▸ Exercise instructions:
Read the records below and copy each line that contains "will".

• • • • • • •

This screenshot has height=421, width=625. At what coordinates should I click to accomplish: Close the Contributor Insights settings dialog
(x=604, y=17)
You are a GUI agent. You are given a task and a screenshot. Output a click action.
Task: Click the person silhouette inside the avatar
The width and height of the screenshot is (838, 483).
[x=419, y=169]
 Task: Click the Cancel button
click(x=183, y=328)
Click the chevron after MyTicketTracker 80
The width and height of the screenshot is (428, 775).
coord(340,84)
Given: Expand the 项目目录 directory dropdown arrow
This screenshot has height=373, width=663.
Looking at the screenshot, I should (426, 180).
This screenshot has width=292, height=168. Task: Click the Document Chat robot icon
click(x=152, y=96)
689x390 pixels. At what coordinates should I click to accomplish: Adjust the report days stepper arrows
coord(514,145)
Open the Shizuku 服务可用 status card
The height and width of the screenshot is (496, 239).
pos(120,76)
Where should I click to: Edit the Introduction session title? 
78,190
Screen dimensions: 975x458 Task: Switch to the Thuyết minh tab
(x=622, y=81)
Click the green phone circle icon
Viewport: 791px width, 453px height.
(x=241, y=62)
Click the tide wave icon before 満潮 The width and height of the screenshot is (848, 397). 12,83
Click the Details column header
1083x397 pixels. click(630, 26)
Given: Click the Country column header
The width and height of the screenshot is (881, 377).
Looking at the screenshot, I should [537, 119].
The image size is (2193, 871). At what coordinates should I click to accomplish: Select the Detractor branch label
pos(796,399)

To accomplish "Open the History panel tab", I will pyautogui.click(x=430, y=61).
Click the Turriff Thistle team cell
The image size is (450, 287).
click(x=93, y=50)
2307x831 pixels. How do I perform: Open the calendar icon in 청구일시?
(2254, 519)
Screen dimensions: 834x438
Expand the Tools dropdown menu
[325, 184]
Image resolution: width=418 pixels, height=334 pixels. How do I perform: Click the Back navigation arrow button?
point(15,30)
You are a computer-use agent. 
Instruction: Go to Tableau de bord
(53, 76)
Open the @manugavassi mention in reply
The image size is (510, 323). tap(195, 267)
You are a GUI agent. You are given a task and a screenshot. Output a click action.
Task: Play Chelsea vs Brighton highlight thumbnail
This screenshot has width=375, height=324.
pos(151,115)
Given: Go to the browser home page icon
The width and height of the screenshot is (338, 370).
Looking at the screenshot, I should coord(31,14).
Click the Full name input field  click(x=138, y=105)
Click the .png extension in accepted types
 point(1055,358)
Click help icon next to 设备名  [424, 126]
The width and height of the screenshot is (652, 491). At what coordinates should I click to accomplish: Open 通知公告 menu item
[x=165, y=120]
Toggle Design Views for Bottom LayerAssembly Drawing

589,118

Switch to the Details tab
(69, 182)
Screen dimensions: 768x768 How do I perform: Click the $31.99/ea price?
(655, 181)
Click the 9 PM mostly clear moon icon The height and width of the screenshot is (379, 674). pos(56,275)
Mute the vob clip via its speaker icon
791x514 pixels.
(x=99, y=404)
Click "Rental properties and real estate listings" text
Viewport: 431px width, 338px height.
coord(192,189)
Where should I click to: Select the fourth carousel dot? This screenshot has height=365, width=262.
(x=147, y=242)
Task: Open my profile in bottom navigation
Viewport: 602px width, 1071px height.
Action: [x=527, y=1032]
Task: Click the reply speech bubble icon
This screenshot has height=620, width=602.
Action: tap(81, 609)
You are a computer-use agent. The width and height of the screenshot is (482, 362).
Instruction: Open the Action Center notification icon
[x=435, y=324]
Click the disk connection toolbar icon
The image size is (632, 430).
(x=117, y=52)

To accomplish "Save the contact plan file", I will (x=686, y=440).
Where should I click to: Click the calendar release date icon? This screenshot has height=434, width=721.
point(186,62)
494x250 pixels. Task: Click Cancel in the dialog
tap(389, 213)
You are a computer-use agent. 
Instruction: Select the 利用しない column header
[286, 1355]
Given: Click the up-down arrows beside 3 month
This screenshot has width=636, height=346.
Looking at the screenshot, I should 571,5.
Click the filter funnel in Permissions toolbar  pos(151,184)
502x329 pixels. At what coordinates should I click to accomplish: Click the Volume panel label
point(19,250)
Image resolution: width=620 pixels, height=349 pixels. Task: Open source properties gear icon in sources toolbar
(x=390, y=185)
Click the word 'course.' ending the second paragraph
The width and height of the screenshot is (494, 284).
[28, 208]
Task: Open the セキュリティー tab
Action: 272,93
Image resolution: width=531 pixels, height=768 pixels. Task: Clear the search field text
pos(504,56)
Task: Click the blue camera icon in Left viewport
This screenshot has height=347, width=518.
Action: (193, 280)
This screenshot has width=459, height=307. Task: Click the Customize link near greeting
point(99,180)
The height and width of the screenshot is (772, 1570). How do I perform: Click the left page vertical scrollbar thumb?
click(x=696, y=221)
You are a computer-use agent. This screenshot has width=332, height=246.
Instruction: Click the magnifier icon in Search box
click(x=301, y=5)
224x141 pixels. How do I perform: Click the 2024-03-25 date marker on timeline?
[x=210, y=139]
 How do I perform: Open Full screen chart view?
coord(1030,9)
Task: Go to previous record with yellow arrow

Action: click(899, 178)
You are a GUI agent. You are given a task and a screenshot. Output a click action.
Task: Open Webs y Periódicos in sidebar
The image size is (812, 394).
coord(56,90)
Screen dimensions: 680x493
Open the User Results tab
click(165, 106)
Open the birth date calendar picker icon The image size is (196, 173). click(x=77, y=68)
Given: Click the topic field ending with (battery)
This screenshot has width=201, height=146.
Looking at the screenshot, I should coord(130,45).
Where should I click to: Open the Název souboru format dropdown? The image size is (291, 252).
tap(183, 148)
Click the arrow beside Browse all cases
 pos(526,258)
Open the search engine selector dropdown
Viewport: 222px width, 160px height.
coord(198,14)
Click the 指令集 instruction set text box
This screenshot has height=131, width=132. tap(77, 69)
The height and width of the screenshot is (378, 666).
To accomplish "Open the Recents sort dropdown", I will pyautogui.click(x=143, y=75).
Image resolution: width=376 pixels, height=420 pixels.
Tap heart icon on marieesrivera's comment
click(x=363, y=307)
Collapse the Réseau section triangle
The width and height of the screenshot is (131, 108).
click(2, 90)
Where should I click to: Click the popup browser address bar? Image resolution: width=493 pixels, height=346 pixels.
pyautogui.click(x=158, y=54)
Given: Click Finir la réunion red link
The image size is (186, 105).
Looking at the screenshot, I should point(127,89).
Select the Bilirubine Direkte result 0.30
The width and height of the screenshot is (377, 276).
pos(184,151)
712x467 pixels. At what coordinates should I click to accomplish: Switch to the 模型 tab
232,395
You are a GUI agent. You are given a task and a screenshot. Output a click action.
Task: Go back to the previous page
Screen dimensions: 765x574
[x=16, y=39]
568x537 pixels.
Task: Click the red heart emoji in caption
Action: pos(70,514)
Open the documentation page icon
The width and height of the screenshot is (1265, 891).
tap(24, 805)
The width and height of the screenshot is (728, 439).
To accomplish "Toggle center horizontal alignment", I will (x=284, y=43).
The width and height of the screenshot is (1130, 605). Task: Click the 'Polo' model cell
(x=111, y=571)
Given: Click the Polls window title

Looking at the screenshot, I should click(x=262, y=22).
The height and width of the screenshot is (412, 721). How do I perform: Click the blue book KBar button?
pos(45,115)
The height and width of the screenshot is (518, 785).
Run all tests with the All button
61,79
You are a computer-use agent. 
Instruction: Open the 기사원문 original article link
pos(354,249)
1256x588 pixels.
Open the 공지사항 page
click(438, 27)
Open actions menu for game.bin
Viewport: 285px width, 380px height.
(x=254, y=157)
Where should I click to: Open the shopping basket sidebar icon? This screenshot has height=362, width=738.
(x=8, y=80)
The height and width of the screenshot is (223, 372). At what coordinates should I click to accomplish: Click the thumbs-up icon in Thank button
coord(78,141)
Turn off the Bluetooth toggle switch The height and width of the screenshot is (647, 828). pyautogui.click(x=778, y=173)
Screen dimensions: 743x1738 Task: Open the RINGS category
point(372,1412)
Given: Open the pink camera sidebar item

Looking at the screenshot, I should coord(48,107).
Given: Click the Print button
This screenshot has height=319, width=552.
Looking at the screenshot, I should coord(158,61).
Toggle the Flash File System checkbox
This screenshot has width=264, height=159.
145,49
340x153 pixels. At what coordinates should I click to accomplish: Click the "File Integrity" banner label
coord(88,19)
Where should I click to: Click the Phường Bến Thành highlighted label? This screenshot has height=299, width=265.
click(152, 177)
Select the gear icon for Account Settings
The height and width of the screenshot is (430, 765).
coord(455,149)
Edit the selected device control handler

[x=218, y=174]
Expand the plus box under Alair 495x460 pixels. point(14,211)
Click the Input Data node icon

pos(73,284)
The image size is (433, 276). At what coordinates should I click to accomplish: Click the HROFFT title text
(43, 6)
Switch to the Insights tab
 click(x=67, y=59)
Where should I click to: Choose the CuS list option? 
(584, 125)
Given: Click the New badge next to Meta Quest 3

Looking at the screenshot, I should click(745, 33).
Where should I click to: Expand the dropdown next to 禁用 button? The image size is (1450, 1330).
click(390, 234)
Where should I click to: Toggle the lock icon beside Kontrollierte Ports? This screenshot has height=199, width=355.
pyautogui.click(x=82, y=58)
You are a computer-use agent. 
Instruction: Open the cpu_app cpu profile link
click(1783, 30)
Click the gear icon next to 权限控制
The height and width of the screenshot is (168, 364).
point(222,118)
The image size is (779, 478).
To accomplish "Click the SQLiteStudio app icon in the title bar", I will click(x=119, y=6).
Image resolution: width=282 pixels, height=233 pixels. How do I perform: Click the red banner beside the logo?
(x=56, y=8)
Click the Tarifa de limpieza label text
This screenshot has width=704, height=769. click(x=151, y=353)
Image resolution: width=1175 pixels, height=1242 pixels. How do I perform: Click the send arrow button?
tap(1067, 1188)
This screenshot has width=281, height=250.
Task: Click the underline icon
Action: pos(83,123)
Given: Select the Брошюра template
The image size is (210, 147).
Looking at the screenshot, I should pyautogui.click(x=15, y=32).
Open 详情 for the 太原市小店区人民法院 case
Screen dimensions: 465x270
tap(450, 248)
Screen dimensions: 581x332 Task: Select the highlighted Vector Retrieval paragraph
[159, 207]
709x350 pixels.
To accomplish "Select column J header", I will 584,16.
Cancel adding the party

• • • • • • •

▸ Output for this exercise:
To accomplish "Open the History panel tab", I will pyautogui.click(x=430, y=61).
To accomplish "Save the contact plan file", I will (x=686, y=440).
To accomplish "Open the Recents sort dropdown", I will pyautogui.click(x=143, y=75).
To accomplish "Toggle center horizontal alignment", I will (x=284, y=43).
To accomplish "Click the SQLiteStudio app icon in the title bar", I will click(x=119, y=6).
To accomplish "Select column J header", I will 584,16.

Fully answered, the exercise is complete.